1) Abstract

In subsea business, the use of wet gas or multiphase flowmeter is becoming a standard for the deep and ultradeep field development. The business growth has been outstanding over the last few years and will continue. In the meantime, the tieback of these fields to hosting platform or onshore facility has increased drastically, in Australia it is few hundredth kilometres. In such conditions there are more and more satellite fields hooked to the main pipeline subsea. This leads to issues with custody transfer and fiscal allocation. Already production are transferred between countries under this scheme, tax, royalties, regulations need to be fully taken into acocunt and understood wihtout using anymore fiscal metering at surface.

Under these schemes of development, the criticality on the measurement is not only high accuracy flow rates with one meter per well but also on how to guarantee the performance over the years knowing that the production of each phase is changing versus the well ageing. Therefore, a versatile solution is compulsory where no physical access can be done easily and where the use of Subsea Sampling is unfortunately limited yet, showing a lack of understanding on the fluid behavior criticality about the flow assurance too.

What can be done to ensure and audit the meters? API Chapter 20.3, NPD (Norway), DECC (UK), ISO TC 193 have been already met some recommendation. One meter is complying with this recommendation and then field experience and results versus fiscal metering will be presented. This paper will show the challenges in Brazil, North Sea and Australia. The real economical value of a subsea meter will be briefly highlighted in this paper. How can it impact the production by being the eye of the oil operator during the production phase?

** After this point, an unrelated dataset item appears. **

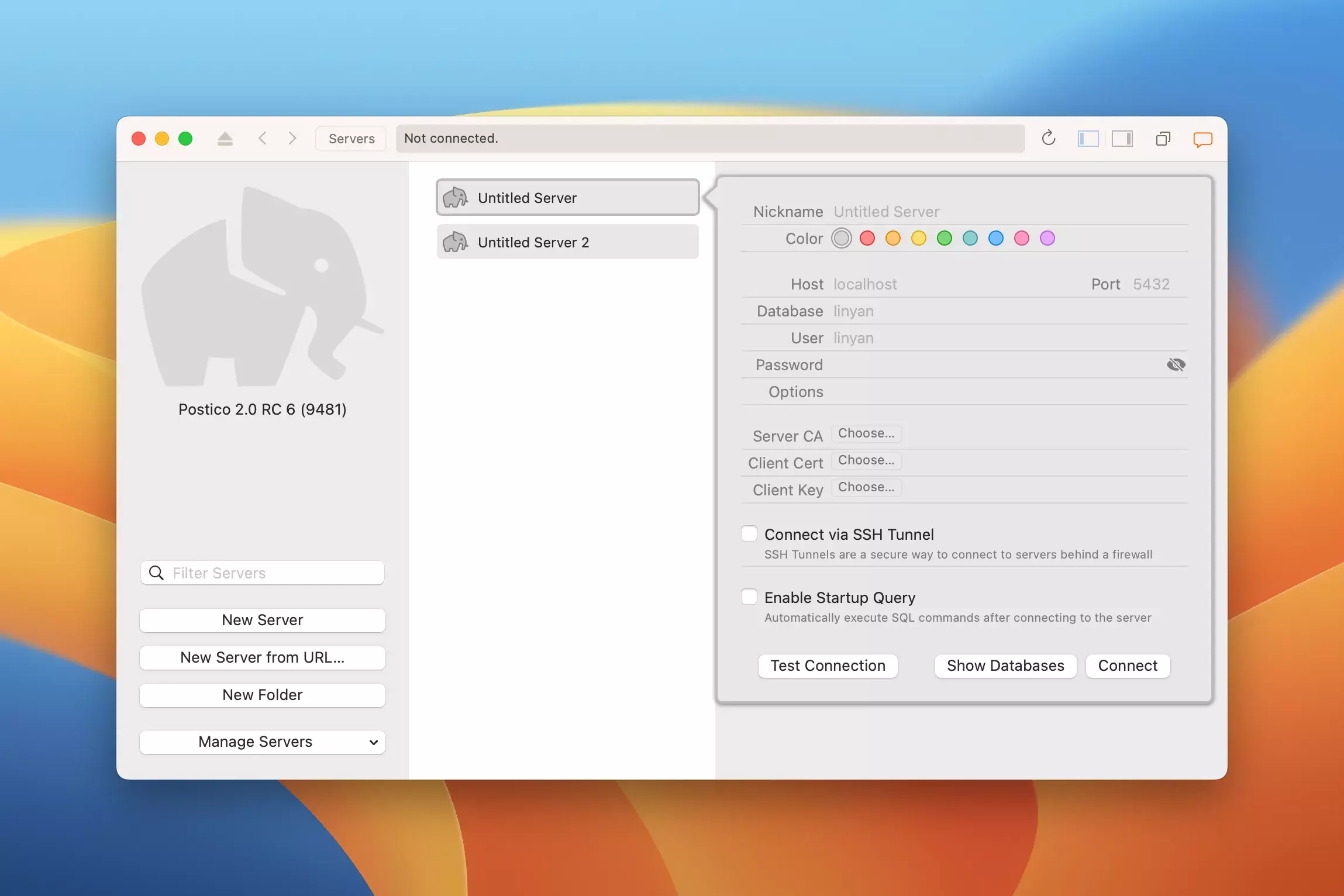
Task: Open the orange feedback speech bubble
Action: click(1202, 139)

Cost of installing meter or replacing meter versus the gain will be shown in few cases. this paper is addressing also the use of multiphase flow meter beyond the classical metering flow rate performance and focus on the benefits of brought for a subsea flow assurance and reservoir management and the cost effectiveness of a subsea deployement versus a surface one.

2) Introduction

In the petroleum industry, allocation refers to practices of breaking down measures of quantities of extracted hydrocarbons across various contributing sources. Allocation aids the attribution of ownerships of hydrocarbons as each contributing element to a commingled flow, i.e. where produced fluids from multiple wells and/or producing zones are combined before flowing to a surface facility, which in deep water is typically a floating production, storage and offloading (FPSO) unit. Commingled flow is becoming increasingly common in the growing number of deep-water developments, where subsea production facilities combine flow before joining riser systems that transport hydrocarbons to the surface. Such systems often include tiebacks to other oil or gas fields operated by different company partnerships.

Allocation of produced hydrocarbons has major fiscal consequences for a variety of involved parties. It directly affects the revenue and tax liabilities of oil and gas operators and is the subject of increasingly stringent guidelines and regulations from industry bodies and government authorities. Manufacturers of equipment and suppliers of services to the oil and gas industry are challenged to meet the requirements of these guidelines and regulations, and have developed new technologies and processes to enable more accurate measurement of hydrocarbon production on a well-by-well basis.